# [To be done]
a) List every term the loan amendment text defines in quotation marks.
b) Pick up the loan amendment text from where it stops and write its next part.

FIRST AMENDMENT TO LOAN AGREEMENT
EX-10.1 6 dxploanamendment.htm FIRST AMENDMENT TO LOAN AGREEMENT
FIRST AMENDMENT TO LOAN AGREEMENT
This First Amendment to Loan Agreement, dated as of June 25, 2018 (this "Agreement"), is among DXP ENTERPRISES, INC., a Texas corporation (the "Borrower"), certain subsidiaries of the Borrower, as Guarantors, the Lenders party to this Agreement and GOLDMAN SACHS BANK USA, as administrative agent for the Lenders (in such capacity, "Administrative Agent").
W I T N E S S E T H:
WHEREAS, Borrower, certain subsidiaries of Borrower as Guarantors from time to time party thereto, the Lenders from time to time party thereto and the Administrative Agent are parties to that certain Term Loan and Security Agreement dated as of August 29, 2017 (as amended, supplemented, restated or otherwise modified from time to time, the "Loan Agreement"; capitalized terms not otherwise defined herein have the definitions provided therefor in the Loan Agreement) and to certain other documents executed in connection with the Loan Agreement; and
WHEREAS, the Borrowers and the Lenders party hereto are willing to amend certain provisions of the Loan Agreement, and have agreed to such amendments on terms and subject to conditions set forth herein.

# [Entries supplied]
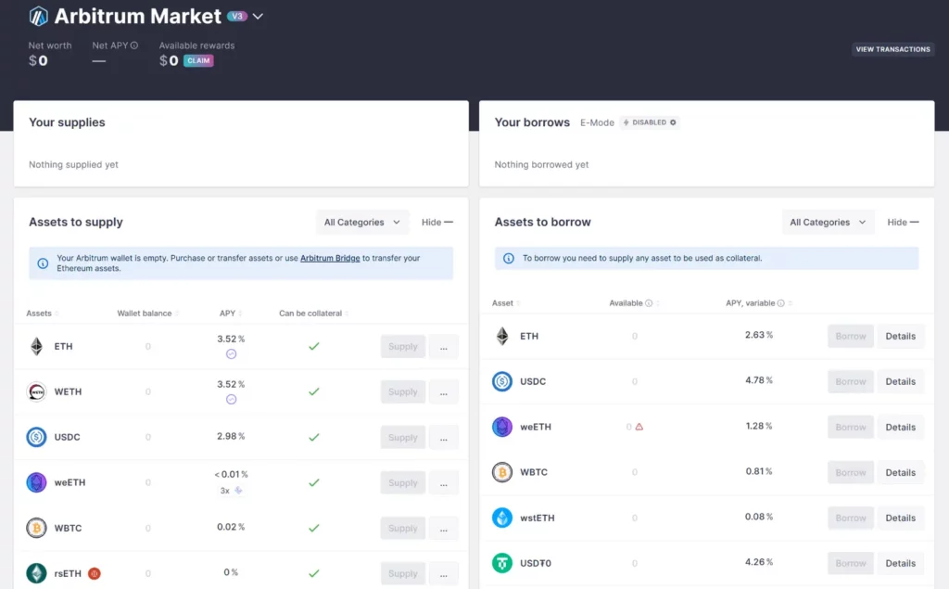The image size is (949, 589).
Task: Toggle the E-Mode disabled setting
Action: coord(650,122)
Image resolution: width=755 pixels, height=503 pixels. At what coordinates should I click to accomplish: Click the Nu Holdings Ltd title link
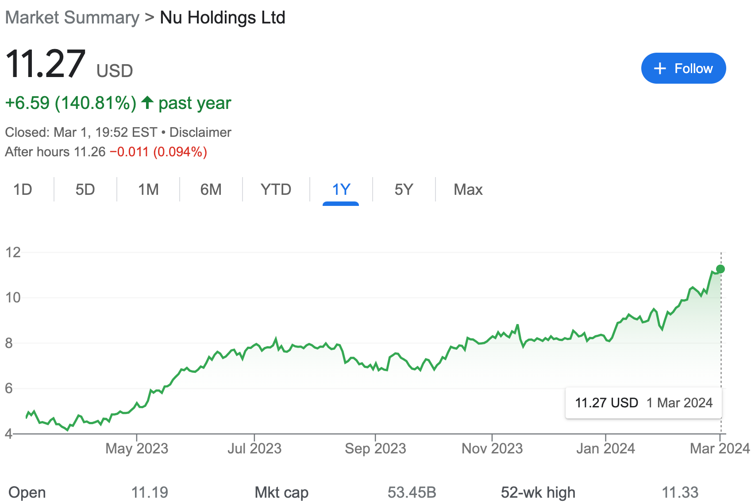pyautogui.click(x=222, y=17)
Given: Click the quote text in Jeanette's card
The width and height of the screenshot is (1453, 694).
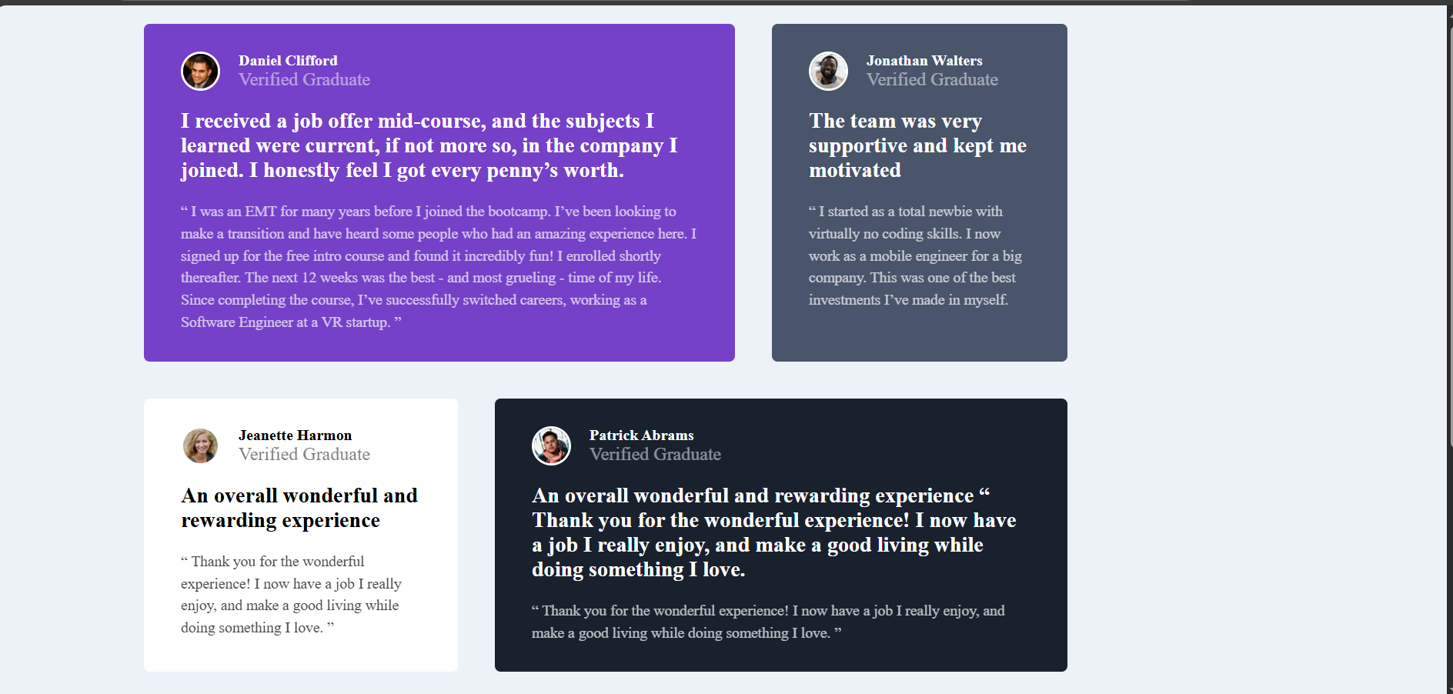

# [Responses to the tasks]
a) "Agreement", "Borrower", "Administrative Agent", "Loan Agreement"

b)
NOW, THEREFORE, in consideration of the mutual agreements, provisions and covenants contained herein, the parties hereto agree as follows:
1. Amendments to the Loan Agreement. The Loan Agreement is amended as of the First Amendment Effective Date (as defined below) as follows:
1.1 | Section 1.1 of the Loan Agreement is hereby amended by inserting therein the following defined terms in their proper alphabetical position: |
"First Amendment": that certain First Amendment to Loan Agreement dated as of June 25, 2018 by and among the Borrower, the other Obligors party thereto, the Administrative Agent and the Lenders party thereto.
"First Amendment Effective Date": as defined in the First Amendment.
1.2 | Section 1.1 of the Loan Agreement is hereby further amended by amending and restating clause (a) of the definition of "Applicable Margin" to read in its entirety as follows: |
"(a) any Initial Term Loan, 4.75% per annum in the case of Eurodollar Rate Loans and 3.75% per annum in the case of Base Rate Loans; and"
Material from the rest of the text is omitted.